[TASK REQUIREMENTS]: Reproduce the lines below exactly, starting with the first line and ending with the line containing "I will point(188,41).", with both of those lines included.

##### GIVEN RECORDS #####

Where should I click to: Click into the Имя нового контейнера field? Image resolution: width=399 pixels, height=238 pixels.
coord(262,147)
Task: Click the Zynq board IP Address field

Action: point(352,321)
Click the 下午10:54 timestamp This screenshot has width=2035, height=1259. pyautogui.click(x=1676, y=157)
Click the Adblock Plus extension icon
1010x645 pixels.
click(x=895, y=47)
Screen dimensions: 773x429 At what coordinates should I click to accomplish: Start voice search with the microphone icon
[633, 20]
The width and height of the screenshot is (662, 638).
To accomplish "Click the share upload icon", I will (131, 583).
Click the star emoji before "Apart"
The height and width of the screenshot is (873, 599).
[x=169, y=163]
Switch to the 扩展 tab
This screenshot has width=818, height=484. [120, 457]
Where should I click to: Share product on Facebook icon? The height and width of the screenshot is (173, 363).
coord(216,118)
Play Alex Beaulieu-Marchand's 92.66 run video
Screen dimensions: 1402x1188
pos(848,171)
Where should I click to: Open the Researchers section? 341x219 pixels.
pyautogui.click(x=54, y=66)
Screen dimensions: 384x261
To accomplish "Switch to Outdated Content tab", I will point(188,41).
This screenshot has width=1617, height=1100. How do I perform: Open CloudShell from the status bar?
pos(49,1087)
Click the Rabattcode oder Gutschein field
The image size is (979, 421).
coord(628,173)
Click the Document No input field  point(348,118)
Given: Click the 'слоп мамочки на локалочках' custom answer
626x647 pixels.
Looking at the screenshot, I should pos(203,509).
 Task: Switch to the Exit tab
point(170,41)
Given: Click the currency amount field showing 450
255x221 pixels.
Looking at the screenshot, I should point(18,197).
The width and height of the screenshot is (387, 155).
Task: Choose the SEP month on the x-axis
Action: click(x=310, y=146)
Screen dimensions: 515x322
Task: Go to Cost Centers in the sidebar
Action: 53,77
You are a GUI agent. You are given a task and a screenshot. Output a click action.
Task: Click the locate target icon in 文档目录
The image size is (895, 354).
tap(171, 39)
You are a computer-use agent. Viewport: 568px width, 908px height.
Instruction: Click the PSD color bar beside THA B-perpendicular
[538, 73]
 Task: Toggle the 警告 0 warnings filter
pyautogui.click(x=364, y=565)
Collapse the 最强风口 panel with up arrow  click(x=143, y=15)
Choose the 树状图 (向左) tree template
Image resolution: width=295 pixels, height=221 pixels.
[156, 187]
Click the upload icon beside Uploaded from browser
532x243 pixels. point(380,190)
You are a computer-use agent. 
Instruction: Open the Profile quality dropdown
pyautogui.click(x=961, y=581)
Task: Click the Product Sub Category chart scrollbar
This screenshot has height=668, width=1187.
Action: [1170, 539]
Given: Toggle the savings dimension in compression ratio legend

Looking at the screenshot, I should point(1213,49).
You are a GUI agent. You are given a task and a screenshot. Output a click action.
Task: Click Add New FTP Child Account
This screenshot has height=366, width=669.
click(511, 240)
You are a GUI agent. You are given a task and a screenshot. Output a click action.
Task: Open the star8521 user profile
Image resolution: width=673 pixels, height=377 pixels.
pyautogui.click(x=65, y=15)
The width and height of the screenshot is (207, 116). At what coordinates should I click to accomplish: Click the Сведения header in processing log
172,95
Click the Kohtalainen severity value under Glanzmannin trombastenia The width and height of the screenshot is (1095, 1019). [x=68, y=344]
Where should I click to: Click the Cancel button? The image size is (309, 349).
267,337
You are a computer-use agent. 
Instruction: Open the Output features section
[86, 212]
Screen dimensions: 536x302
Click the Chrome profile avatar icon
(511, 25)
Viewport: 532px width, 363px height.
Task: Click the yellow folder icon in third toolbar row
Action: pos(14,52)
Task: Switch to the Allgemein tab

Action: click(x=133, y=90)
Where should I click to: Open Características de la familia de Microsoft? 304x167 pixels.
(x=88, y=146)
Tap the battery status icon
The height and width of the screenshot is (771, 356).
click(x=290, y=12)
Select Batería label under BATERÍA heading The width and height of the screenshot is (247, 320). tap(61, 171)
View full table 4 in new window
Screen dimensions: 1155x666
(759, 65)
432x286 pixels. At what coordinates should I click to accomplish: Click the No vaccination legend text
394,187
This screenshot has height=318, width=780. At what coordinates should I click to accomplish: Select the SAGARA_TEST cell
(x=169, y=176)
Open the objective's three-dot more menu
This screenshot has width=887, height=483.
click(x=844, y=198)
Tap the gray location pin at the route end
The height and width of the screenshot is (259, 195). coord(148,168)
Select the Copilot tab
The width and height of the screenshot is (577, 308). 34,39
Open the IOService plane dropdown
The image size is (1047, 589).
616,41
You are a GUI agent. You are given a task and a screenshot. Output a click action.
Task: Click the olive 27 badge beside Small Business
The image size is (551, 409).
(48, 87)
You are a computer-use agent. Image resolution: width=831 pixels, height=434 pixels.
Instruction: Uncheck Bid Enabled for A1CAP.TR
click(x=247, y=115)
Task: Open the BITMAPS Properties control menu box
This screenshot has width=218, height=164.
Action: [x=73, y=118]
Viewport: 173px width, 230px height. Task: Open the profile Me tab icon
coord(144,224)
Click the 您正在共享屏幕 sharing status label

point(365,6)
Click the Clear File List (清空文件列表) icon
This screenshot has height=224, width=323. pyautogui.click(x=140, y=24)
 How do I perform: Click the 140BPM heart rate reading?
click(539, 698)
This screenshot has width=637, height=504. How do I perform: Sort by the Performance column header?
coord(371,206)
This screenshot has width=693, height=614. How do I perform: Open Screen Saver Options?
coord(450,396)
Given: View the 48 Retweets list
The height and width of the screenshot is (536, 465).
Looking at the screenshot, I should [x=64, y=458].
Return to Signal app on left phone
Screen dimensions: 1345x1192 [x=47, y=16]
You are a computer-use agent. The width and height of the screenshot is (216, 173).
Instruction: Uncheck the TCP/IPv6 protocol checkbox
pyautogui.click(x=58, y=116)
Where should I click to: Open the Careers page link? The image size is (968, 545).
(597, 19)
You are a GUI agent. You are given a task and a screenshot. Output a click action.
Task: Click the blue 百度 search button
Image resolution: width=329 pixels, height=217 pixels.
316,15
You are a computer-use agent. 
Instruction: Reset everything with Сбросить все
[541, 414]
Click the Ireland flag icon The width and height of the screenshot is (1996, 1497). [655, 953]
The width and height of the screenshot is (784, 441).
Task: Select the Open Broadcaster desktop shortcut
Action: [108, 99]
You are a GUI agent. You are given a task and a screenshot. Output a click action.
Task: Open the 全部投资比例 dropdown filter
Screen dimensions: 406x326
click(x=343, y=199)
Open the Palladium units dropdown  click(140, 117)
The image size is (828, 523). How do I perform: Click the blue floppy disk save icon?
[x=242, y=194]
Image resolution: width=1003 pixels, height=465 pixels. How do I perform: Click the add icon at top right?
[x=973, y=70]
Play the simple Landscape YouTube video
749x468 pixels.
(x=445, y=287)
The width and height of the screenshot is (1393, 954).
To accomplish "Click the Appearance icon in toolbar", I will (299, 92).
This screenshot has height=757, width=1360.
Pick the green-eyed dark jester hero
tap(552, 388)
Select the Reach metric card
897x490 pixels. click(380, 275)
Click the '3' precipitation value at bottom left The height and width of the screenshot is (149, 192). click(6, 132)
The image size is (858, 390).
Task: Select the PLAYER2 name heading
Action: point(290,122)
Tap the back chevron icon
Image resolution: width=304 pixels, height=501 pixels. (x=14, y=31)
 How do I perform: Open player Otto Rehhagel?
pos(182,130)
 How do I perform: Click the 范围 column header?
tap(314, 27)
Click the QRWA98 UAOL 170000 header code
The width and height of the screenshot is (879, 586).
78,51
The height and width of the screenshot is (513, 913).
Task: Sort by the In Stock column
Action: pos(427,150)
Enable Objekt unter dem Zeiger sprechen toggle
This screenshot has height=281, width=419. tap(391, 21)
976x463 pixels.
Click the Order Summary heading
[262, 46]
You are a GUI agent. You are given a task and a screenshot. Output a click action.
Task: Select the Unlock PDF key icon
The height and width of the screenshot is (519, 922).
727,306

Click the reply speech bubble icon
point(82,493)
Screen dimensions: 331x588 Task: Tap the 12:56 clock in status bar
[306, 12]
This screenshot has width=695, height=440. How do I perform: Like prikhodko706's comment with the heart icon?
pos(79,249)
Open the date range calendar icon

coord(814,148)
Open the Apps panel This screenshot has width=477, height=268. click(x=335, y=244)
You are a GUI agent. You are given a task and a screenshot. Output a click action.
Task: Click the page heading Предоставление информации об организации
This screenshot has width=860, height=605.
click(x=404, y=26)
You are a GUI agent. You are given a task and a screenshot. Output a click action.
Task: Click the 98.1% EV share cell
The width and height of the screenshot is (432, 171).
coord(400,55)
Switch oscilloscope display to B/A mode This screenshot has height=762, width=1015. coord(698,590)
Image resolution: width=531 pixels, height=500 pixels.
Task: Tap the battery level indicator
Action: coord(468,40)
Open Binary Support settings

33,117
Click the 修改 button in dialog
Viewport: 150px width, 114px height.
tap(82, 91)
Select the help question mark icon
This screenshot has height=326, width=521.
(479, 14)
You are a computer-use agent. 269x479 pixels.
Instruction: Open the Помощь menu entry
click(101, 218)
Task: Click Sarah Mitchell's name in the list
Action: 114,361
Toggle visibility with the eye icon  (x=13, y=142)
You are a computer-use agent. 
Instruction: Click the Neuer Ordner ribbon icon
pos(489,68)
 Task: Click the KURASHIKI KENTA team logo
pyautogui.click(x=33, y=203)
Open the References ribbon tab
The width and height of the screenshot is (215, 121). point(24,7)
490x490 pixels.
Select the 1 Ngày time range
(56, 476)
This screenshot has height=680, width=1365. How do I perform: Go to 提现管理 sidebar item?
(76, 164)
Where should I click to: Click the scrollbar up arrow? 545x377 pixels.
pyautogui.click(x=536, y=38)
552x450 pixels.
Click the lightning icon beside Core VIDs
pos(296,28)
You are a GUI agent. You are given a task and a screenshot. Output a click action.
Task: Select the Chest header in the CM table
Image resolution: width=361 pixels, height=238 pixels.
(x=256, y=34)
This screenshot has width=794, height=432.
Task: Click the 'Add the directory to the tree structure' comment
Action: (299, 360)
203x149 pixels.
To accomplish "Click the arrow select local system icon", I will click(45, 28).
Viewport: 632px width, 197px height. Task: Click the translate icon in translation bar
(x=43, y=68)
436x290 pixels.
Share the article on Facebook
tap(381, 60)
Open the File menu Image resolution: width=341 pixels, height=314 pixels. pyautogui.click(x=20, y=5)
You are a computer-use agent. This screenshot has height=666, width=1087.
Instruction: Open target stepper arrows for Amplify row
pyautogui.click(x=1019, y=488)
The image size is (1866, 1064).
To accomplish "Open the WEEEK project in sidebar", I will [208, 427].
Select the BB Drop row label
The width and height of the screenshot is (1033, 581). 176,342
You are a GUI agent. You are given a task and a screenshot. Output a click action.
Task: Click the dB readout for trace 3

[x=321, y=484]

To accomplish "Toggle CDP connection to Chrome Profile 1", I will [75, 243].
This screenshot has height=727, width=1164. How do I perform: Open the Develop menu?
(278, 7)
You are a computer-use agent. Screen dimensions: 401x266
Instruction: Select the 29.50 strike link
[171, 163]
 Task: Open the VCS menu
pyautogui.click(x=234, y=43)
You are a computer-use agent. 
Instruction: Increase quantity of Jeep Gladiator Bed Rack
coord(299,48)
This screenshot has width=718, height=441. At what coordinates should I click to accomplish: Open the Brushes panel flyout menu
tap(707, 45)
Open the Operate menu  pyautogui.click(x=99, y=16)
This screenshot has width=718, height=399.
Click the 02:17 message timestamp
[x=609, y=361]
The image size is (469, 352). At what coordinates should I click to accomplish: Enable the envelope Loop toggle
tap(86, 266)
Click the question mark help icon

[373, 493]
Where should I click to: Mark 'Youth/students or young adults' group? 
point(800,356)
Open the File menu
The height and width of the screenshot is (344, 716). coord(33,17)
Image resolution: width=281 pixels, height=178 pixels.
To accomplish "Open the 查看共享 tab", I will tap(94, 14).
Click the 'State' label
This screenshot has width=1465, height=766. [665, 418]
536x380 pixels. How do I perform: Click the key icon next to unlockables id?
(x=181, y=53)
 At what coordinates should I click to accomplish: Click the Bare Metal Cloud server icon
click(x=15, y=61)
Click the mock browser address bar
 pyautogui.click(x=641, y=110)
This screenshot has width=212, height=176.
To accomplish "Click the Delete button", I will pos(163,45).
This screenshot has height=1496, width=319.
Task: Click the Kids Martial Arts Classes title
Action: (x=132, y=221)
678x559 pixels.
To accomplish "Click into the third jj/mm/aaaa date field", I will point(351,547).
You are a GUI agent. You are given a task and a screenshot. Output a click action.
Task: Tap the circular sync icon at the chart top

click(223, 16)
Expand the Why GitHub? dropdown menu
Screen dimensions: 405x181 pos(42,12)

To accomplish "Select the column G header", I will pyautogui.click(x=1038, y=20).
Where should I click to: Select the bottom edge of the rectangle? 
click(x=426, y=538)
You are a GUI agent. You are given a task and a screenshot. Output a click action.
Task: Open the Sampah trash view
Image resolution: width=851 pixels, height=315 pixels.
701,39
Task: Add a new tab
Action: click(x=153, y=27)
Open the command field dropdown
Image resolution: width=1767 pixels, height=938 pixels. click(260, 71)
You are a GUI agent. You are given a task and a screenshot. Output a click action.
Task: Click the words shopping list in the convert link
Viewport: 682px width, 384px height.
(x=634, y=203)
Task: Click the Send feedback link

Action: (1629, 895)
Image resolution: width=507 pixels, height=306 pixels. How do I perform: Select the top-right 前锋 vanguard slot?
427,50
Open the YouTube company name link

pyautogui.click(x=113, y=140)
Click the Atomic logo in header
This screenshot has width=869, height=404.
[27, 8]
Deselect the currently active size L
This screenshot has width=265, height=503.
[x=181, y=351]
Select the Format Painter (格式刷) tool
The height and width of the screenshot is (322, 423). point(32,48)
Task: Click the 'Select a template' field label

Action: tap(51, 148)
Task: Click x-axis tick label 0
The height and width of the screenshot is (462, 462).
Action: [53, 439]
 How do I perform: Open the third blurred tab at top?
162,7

#####

[RESPONSE TO THE TASK]:
Where should I click to: Click into the Имя нового контейнера field? Image resolution: width=399 pixels, height=238 pixels.
coord(262,147)
Task: Click the Zynq board IP Address field

Action: point(352,321)
Click the 下午10:54 timestamp This screenshot has width=2035, height=1259. pyautogui.click(x=1676, y=157)
Click the Adblock Plus extension icon
1010x645 pixels.
click(x=895, y=47)
Screen dimensions: 773x429 At what coordinates should I click to accomplish: Start voice search with the microphone icon
[633, 20]
The width and height of the screenshot is (662, 638).
To accomplish "Click the share upload icon", I will (131, 583).
Click the star emoji before "Apart"
The height and width of the screenshot is (873, 599).
[x=169, y=163]
Switch to the 扩展 tab
This screenshot has width=818, height=484. [120, 457]
Where should I click to: Share product on Facebook icon? The height and width of the screenshot is (173, 363).
coord(216,118)
Play Alex Beaulieu-Marchand's 92.66 run video
Screen dimensions: 1402x1188
pos(848,171)
Where should I click to: Open the Researchers section? 341x219 pixels.
pyautogui.click(x=54, y=66)
Screen dimensions: 384x261
To accomplish "Switch to Outdated Content tab", I will point(188,41).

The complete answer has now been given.